*Your objective*: The answer must be an exact copy of the lines from the one holding "Where should I click to: Click the modal's" through the final line of the entries, and nothing else.
*** Extracted information Section Begins ***
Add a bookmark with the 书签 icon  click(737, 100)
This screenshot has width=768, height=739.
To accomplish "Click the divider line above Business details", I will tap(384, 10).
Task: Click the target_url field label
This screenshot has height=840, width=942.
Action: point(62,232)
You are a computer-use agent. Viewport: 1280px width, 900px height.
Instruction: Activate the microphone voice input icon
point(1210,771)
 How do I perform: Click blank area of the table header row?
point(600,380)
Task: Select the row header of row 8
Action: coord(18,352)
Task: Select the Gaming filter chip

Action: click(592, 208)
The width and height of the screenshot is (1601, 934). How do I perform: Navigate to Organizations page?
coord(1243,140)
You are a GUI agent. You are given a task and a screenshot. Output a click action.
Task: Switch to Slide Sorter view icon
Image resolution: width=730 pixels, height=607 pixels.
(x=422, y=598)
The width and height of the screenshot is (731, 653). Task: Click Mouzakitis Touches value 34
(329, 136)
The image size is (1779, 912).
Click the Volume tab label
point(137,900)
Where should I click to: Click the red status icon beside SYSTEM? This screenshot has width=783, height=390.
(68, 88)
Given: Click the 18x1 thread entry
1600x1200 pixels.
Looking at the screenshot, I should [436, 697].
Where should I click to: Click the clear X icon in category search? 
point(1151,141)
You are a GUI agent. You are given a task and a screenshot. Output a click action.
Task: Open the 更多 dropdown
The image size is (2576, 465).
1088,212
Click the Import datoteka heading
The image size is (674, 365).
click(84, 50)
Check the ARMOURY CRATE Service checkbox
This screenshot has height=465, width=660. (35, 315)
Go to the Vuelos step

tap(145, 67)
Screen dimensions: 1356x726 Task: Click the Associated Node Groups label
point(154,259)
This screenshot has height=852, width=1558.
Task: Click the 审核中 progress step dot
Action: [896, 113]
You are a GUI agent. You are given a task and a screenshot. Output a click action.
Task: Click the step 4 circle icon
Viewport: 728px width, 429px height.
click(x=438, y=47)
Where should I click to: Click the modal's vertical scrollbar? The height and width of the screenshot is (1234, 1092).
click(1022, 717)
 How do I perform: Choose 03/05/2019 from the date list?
*** Extracted information Section Ends ***
*Exercise solution*:
Where should I click to: Click the modal's vertical scrollbar? The height and width of the screenshot is (1234, 1092).
click(1022, 717)
 How do I perform: Choose 03/05/2019 from the date list?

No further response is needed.